Explanation: hfst-substitute needs a tsv file, in which substituted symbols are separated by tab from substituting symbols. Firstly, we use hfst-summarize to access all the tags in the analyzer (mind the -v flag and grep and tail commands that come after). Then, we filter the paradigm tags with grep and form a tsv file with sed.

This intermediate file looks like this:

<TypeNoun>  [GUESS_CATEGORY=Noun]
<TypeVerb>  [GUESS_CATEGORY=Verb]

Then, we immediately pass it to hfst-substitute together with the analyzer, after which instead of

<N><TypeNoun><SG>

the resulting file target.subst.hfst should produce the following analysis string:

<N>[GUESS_CATEGORY=Noun]<SG>

You can test this new file on some of the surface forms to make sure, that it behaves as expected.


Result filtering (optional)

Optionally, you can use XEROX-type regular expressions to filter out undesired results, like predictions of nominative case or predictions of absolutive case: hfst-guess utility is always tempted to assume that the surface form you analyze is just a nominative form of a noun and has no suffixes whatsoever.

For this to work, create a file with a regular expression, compile it with hfst-regexp2fst, and compose your guesser with it.

This expression allows all symbols but the absolutive tag. If you use it, the guesser will not predict the absolutive case.

[ ? - "<abs>" ]*

Here, we create a transducer from the regexp and compose the analyser with it.

hfst-regexp2fst -o filter.hfst < filter.regexp
hfst-compose -F -1 target.subst.hfst -2 filter.hfst | hfst-minimize > target.filtered.hfst

Guessifying

If you have an analyser with paradigm tags substituted by [GUESS_CATEGORY=...], you are ready to pass it to hfst-guessify utility and produce a guesser.

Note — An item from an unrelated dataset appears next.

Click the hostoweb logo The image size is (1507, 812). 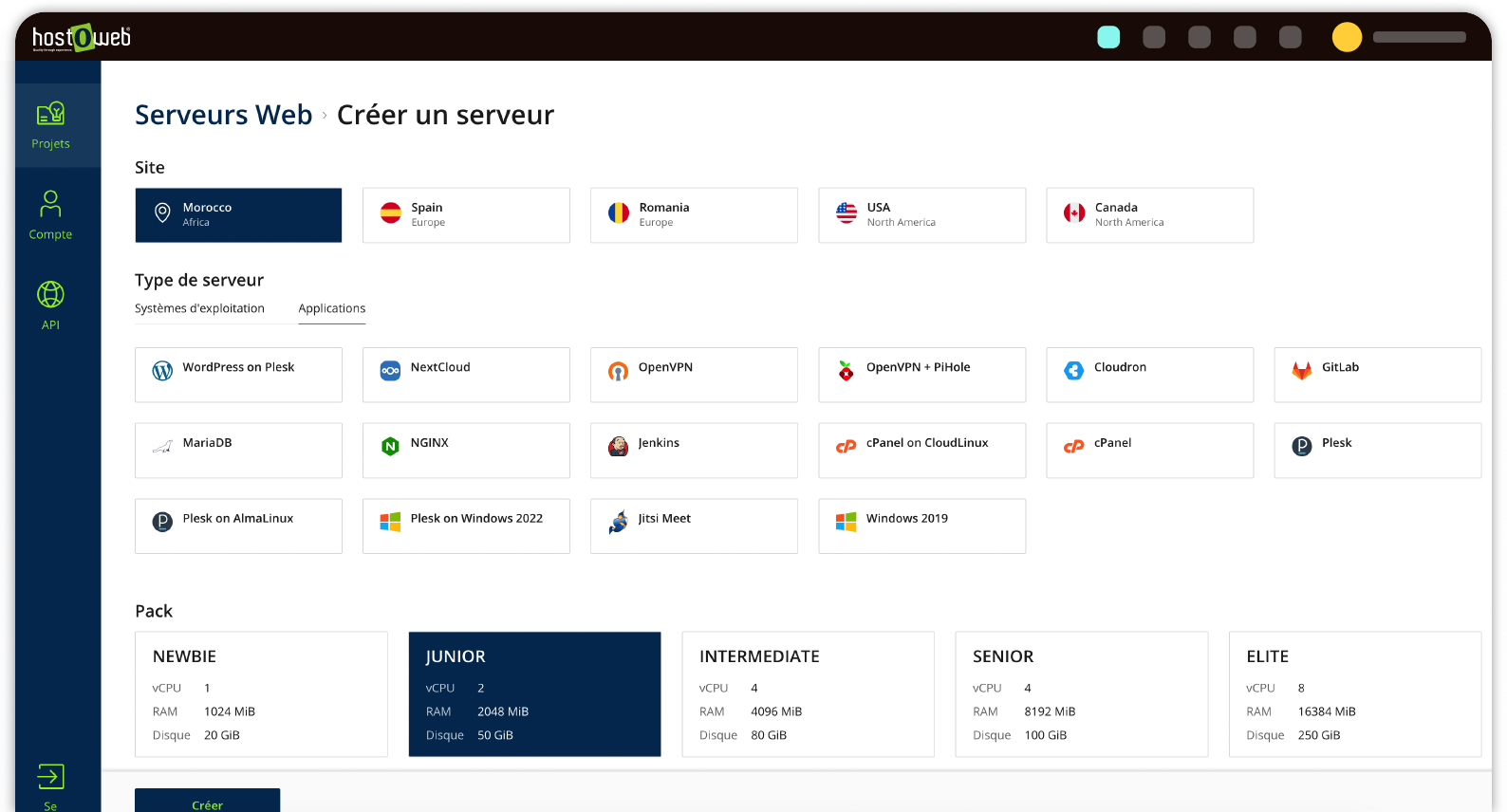[x=82, y=37]
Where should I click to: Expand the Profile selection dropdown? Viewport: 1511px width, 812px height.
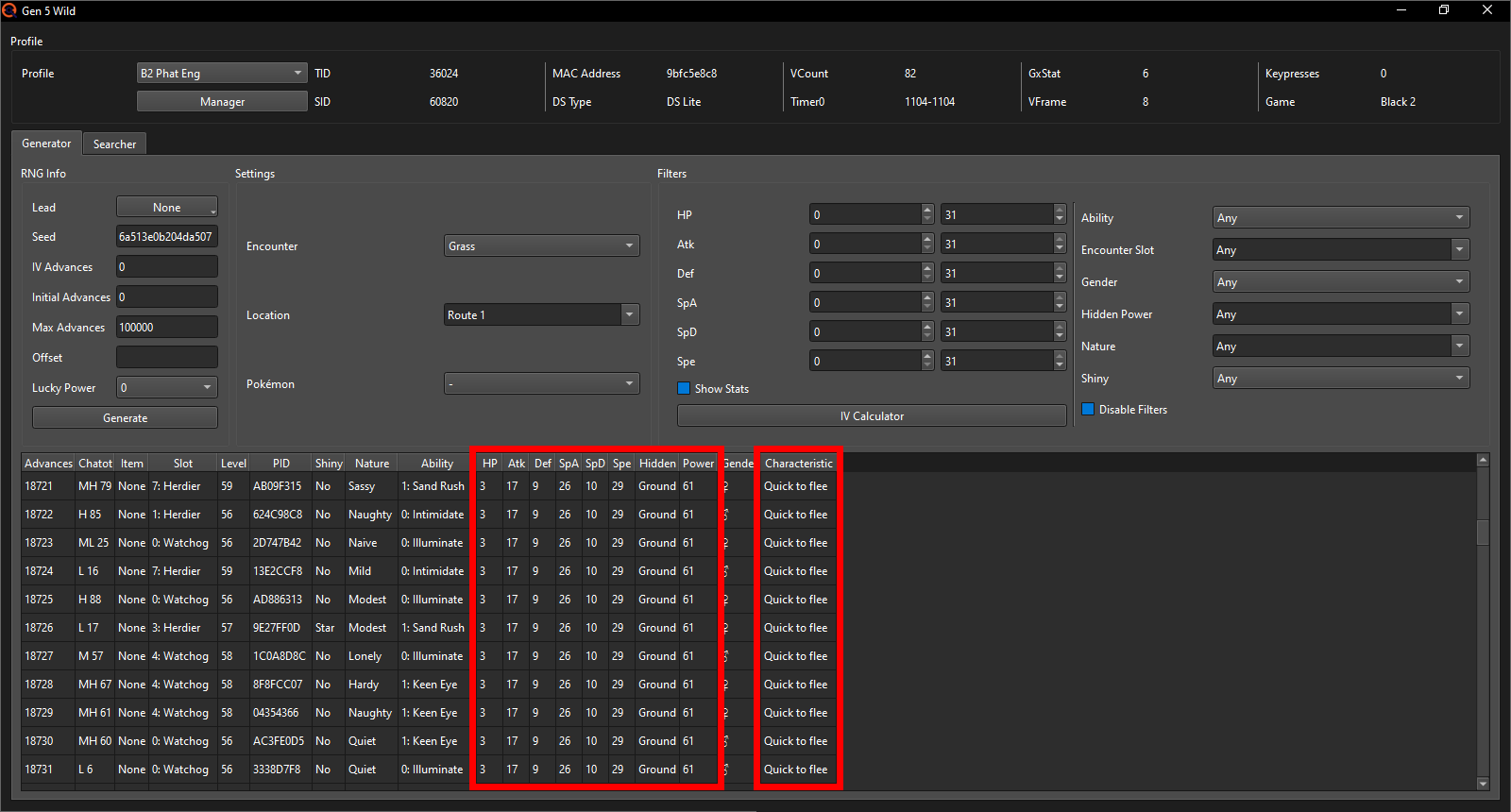click(x=222, y=73)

The command is as simple, as:

hfst-guessify -v  target.filtered.hfst > target.guesser.hfst

or, if you haven't applied a filter:

hfst-guessify -v  target.subst.hfst > target.guesser.hfst

How to guess

When this is done, you should be able to analyze any surface form using hfst-guess and the following command:

echo "yourword" | hfst-guess target.guesser.hfst

Problems

Why not POS-tags?

You might ask, why not to try substituting POS-tags with guess category tags instead of inserting some new paradigm tags? In fact, I've tried it and it did not work at least in my case.


Clitics

If your language has some postfixes that can be added to a word from any paradigm, like postpositions, then you are better off removing them from your modified lexd file. They will probably be over-represented across all paradigms, so hfst-guess will be eager to find them in each and every analysis.


Prefixes

The guesser that I have made is ignoring prefixes, like the agreement markers, since they come before the root. This results from the fact that hfst-guessify only considers parts of words that come after the [GUESS_CATEGORY=x] symbol. This problem can probably be solved by means of a dirty hack, if you insert a guess category after the prefixes (initial agreement markers in my case) in your PATTERNS and make the guesser believe that forms that include those prefixes are compounds. Personally, I haven't tried this just yet.